Can we get this deal done, please?

I've been watching the stock market yo-yo and the liquidity markets freeze up while we wait for the on-again, off-again bailout plan. At this point, tt doesn't matter which party was responsible for the failure--either one could have produced the 12 additional votes that were needed for passage. The U.S. Senate plans to vote tonight on a modified bailout plan that keeps the basics of the plan voted on last Monday, but adds some tax benefits for individuals and small businesses, and raises the maximum per-account level of FDIC insurance from $100,000 to $250,000. Whether these sweeteners are enough to get the 12 additional votes needed in the House, let alone hold onto the votes that the original bill got, remains to be seen.

The lack of safeguards that I complained about in a post on my "Feldman File" blog was addressed in the version of the bill that originally went to the Senate. While I despise what got us to this place--the almost complete disconnection of capital from its underlying risk that's led us to having no idea how much more than a trillion dollars of securitized mortgages and other debts are really worth--we have to act.
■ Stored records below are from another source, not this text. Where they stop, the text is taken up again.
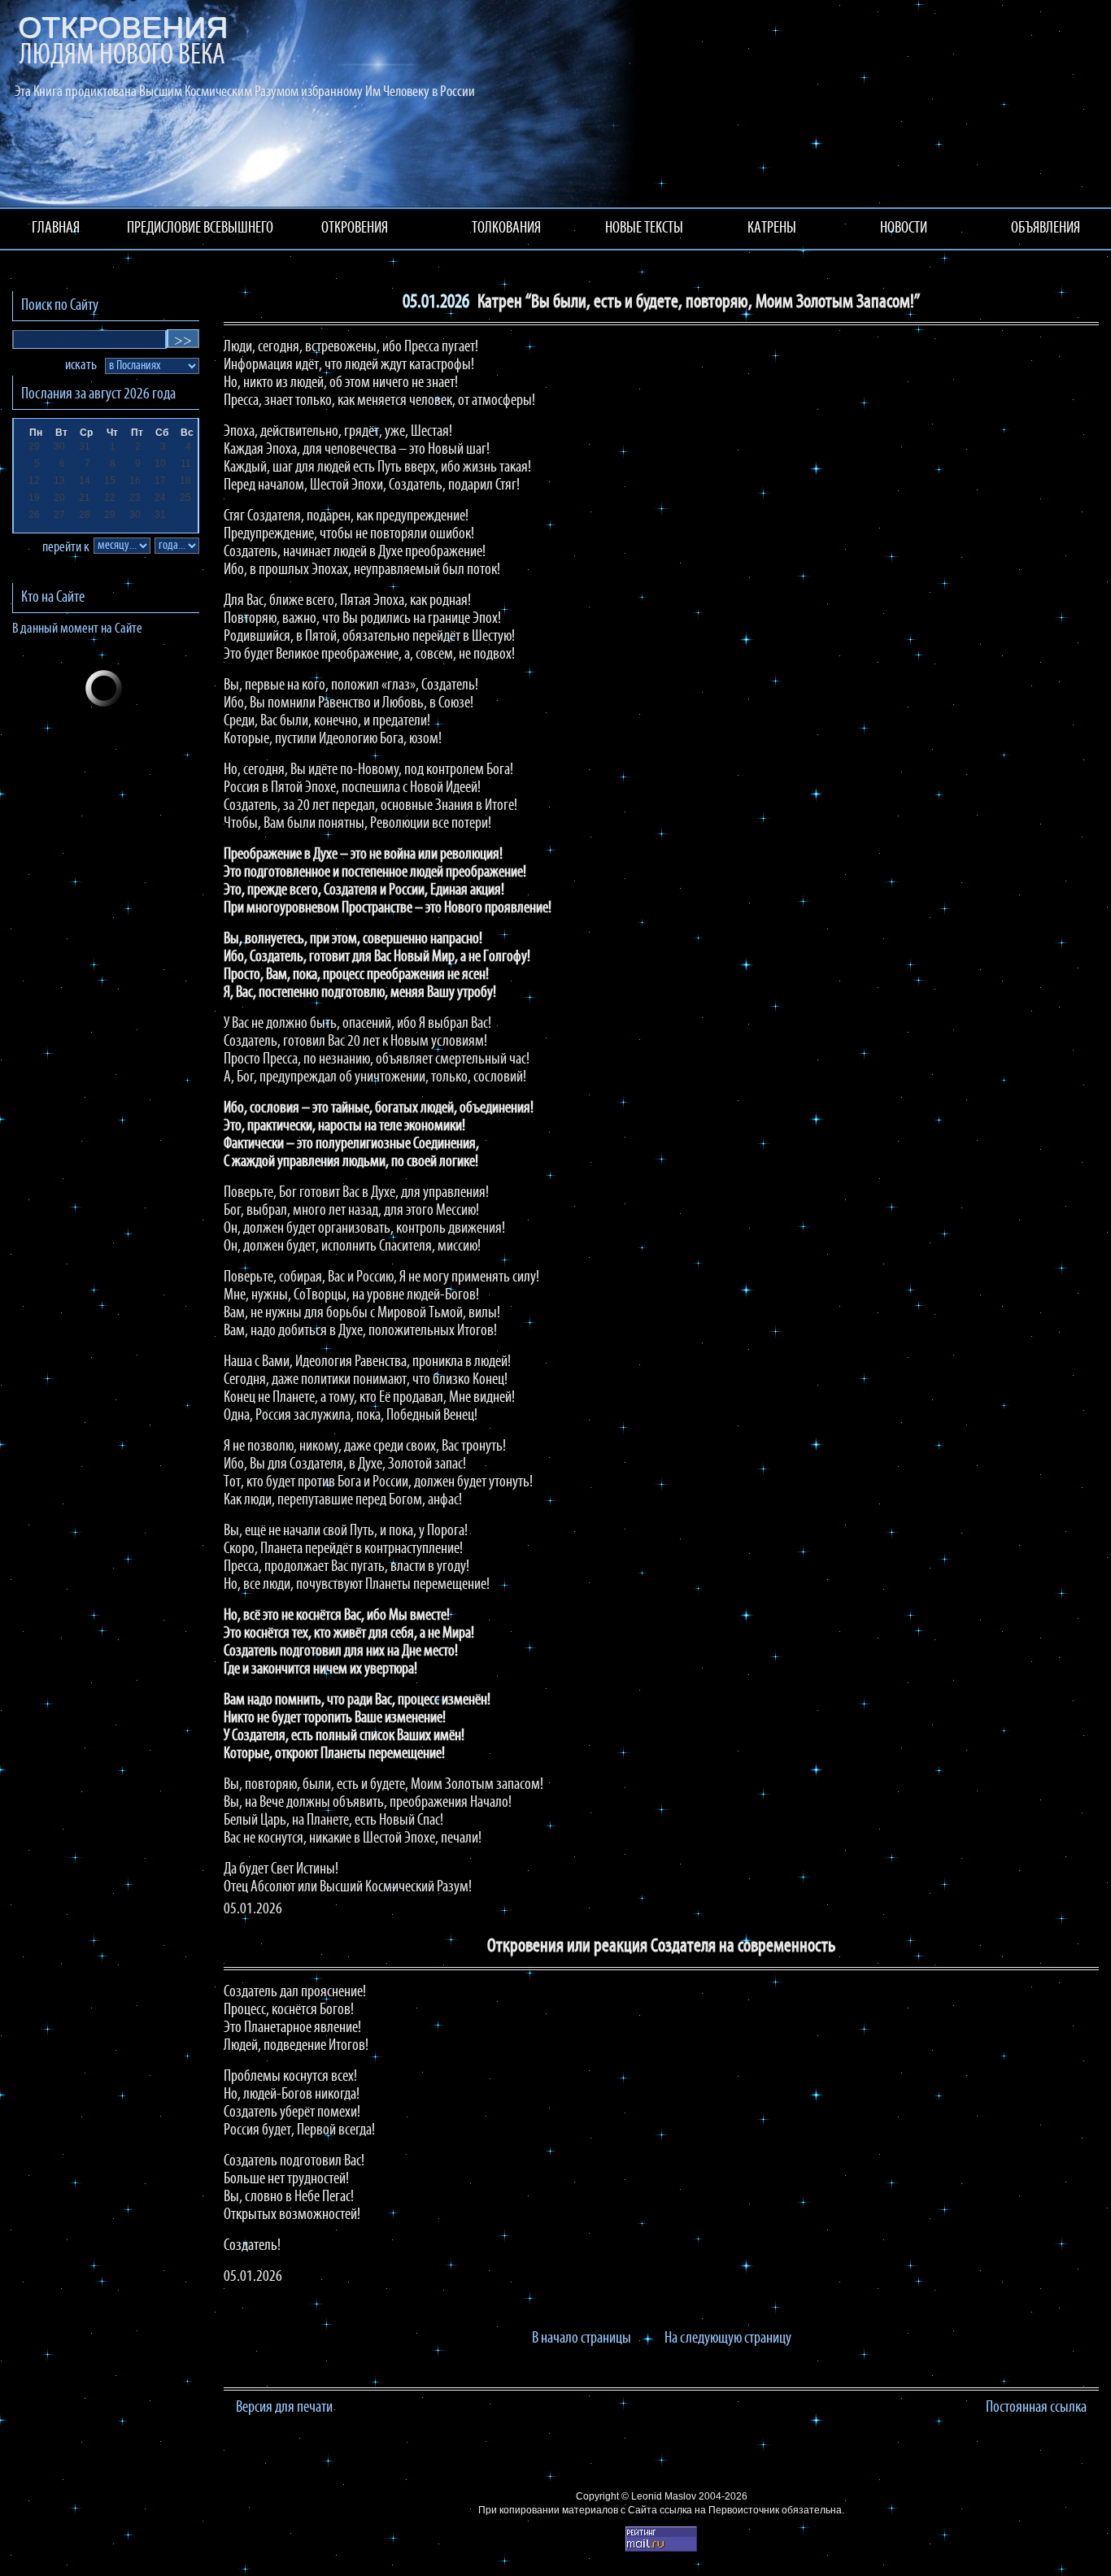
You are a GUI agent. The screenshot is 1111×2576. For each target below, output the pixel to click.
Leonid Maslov (663, 2496)
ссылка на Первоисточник (719, 2510)
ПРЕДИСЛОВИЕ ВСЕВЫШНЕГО (200, 228)
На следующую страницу (727, 2338)
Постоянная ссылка (1036, 2408)
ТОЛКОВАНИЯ (506, 228)
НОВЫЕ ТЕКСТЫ (644, 228)
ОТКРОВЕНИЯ (354, 228)
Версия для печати (284, 2408)
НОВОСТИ (903, 228)
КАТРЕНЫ (771, 228)
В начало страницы (581, 2338)
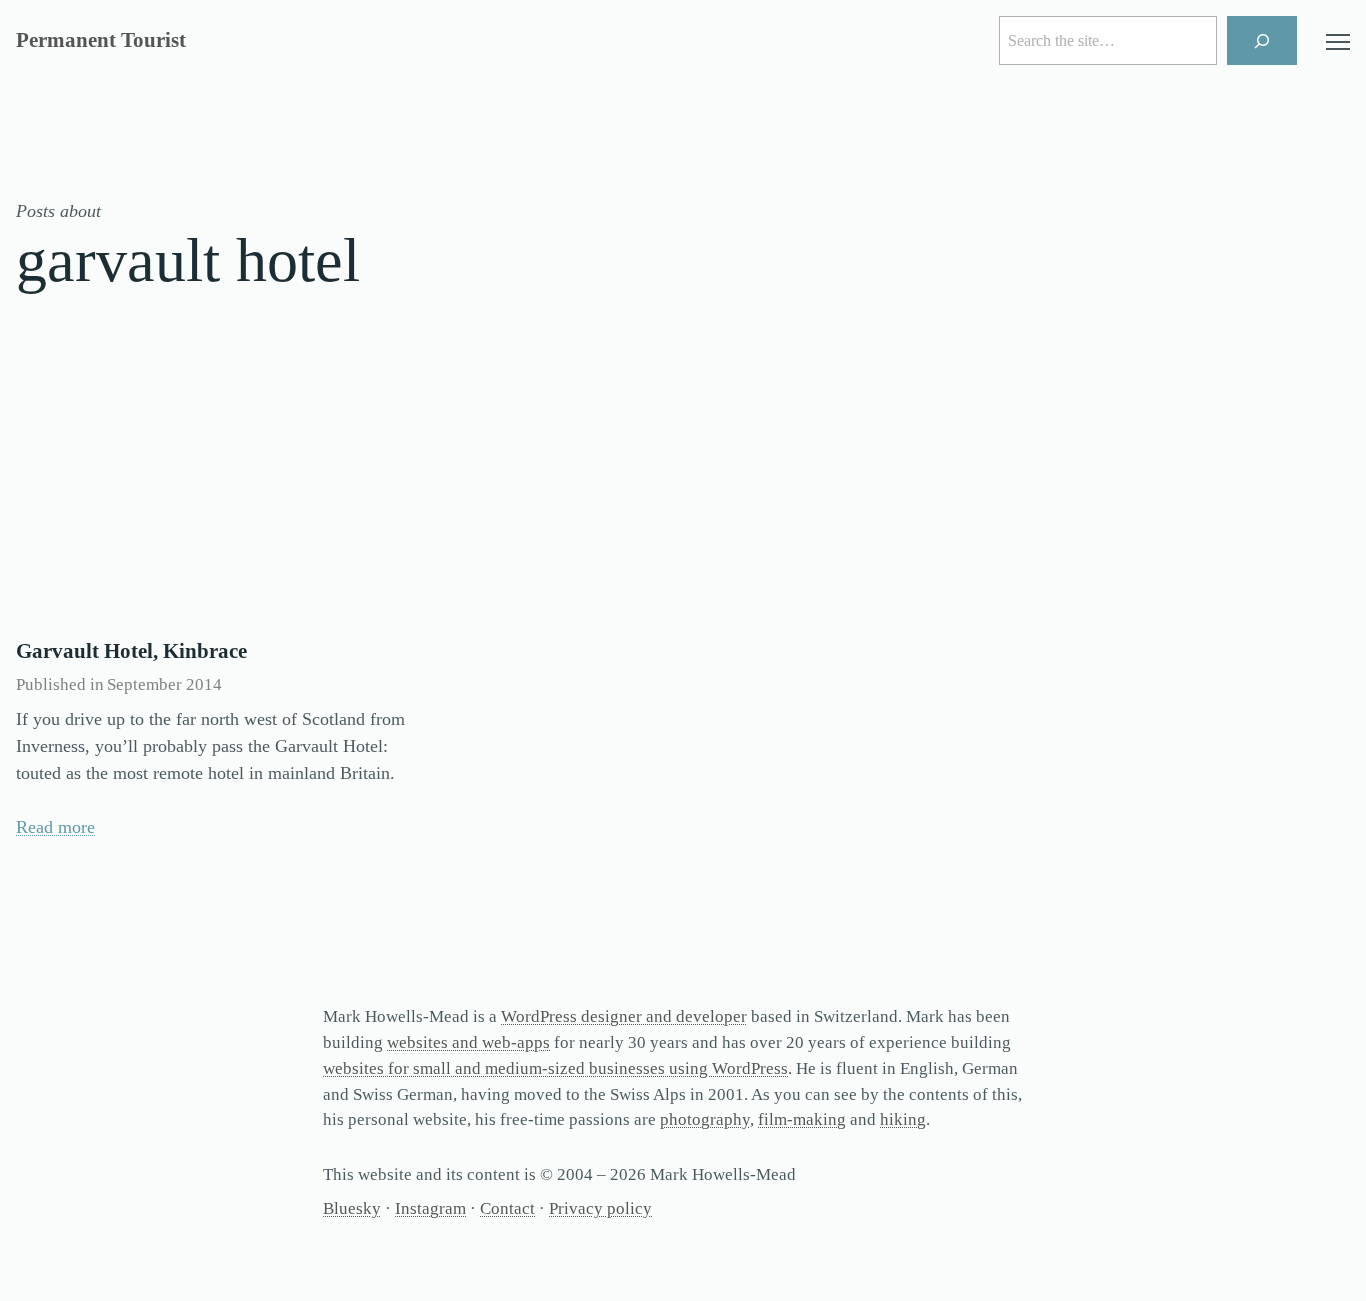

We've got to make sure that people can still get home, car and student loans, and that businesses can buy inventory, meet their payrolls and keep their doors open.

As I write this, it appears that "the tide is turning" with members of the House who voted against the original bill. Their "call ratio" from constituents is turning in favor of the plan, thus giving them the political cover that they need to vote for the revised bill. However, I won't count on anything until the bill passes both Houses of Congress and is signed into law by the President.